● **PROBLEM DESCRIPTION**:
Instruction for the entries that follow: retype exactly the lines from the line with "Given: Click the" to the line with "Viewport: 1120px width, 1082px height.", both included, and omit all others.

● **RECORD EXTRACTS**:
────────────────

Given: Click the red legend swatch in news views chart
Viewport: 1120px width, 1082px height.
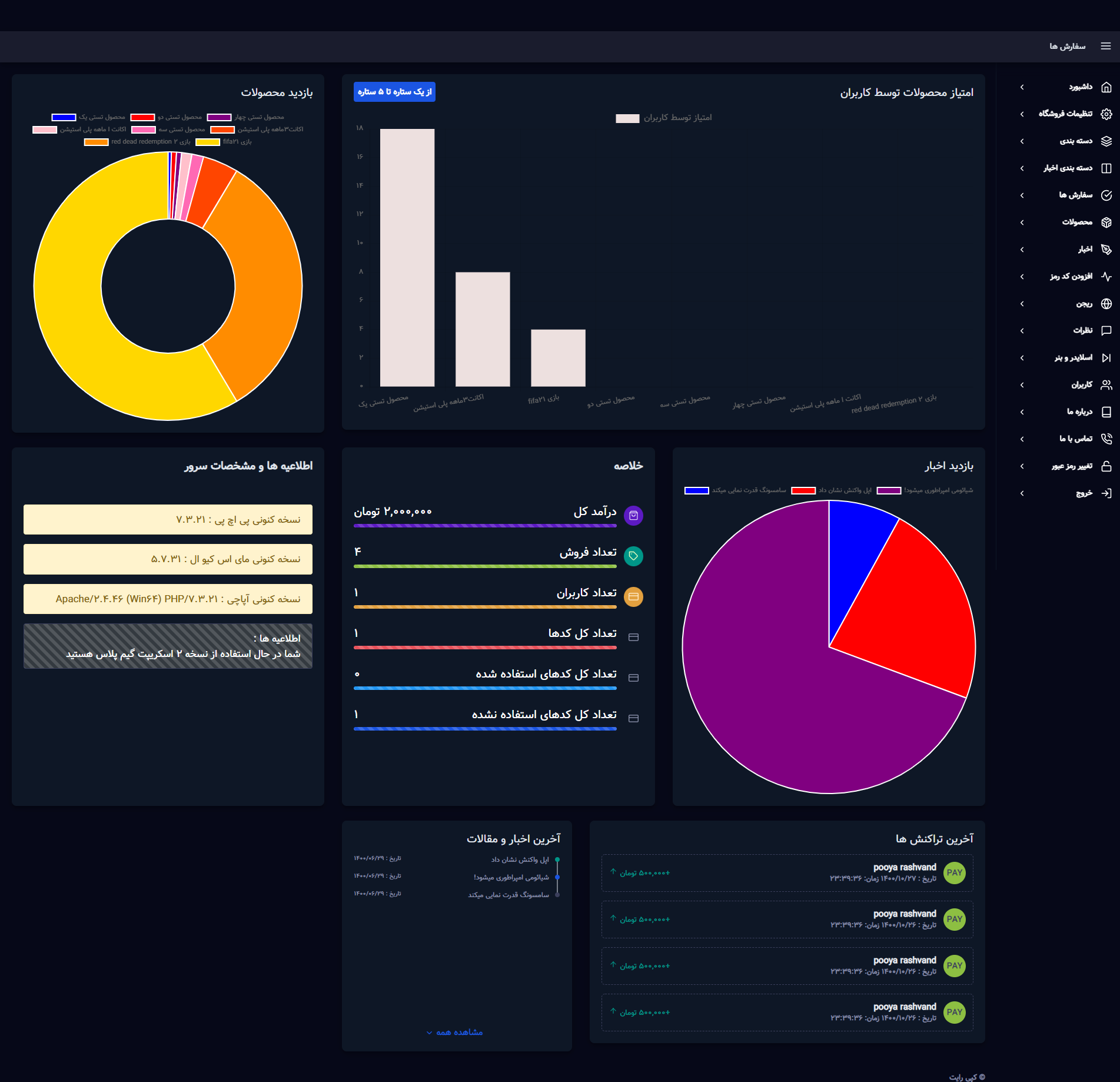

────────────────

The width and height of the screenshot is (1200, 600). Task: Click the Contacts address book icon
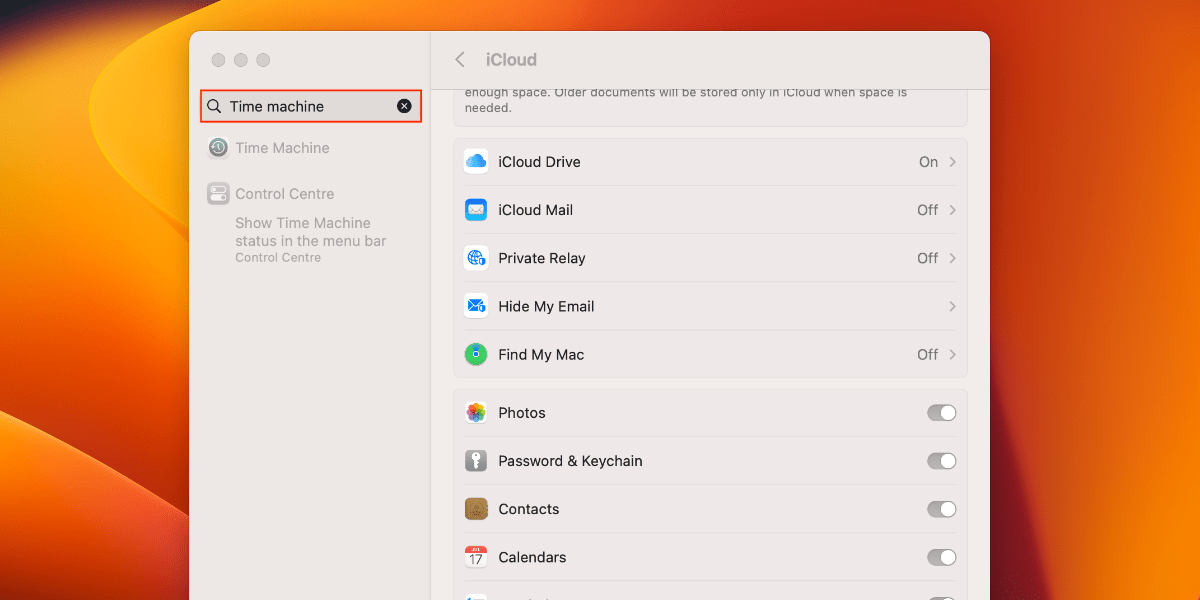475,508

────────────────

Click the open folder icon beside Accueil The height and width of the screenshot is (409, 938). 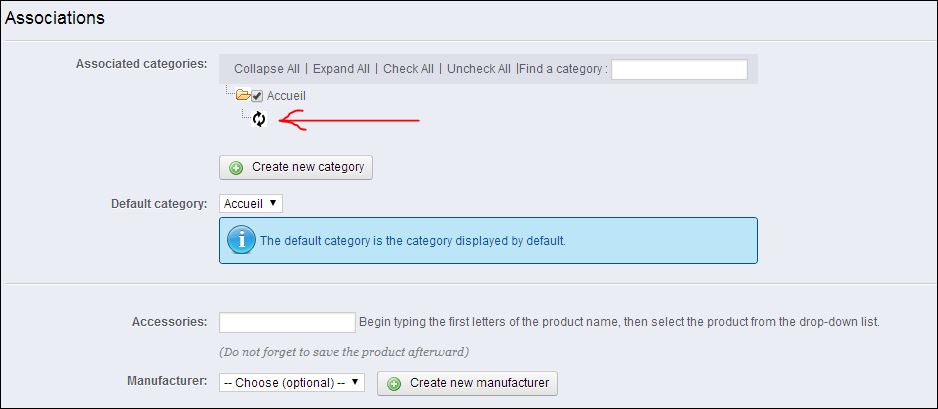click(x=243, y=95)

────────────────

● **FINISHED EXERCISE**:
Given: Click the red legend swatch in news views chart
Viewport: 1120px width, 1082px height.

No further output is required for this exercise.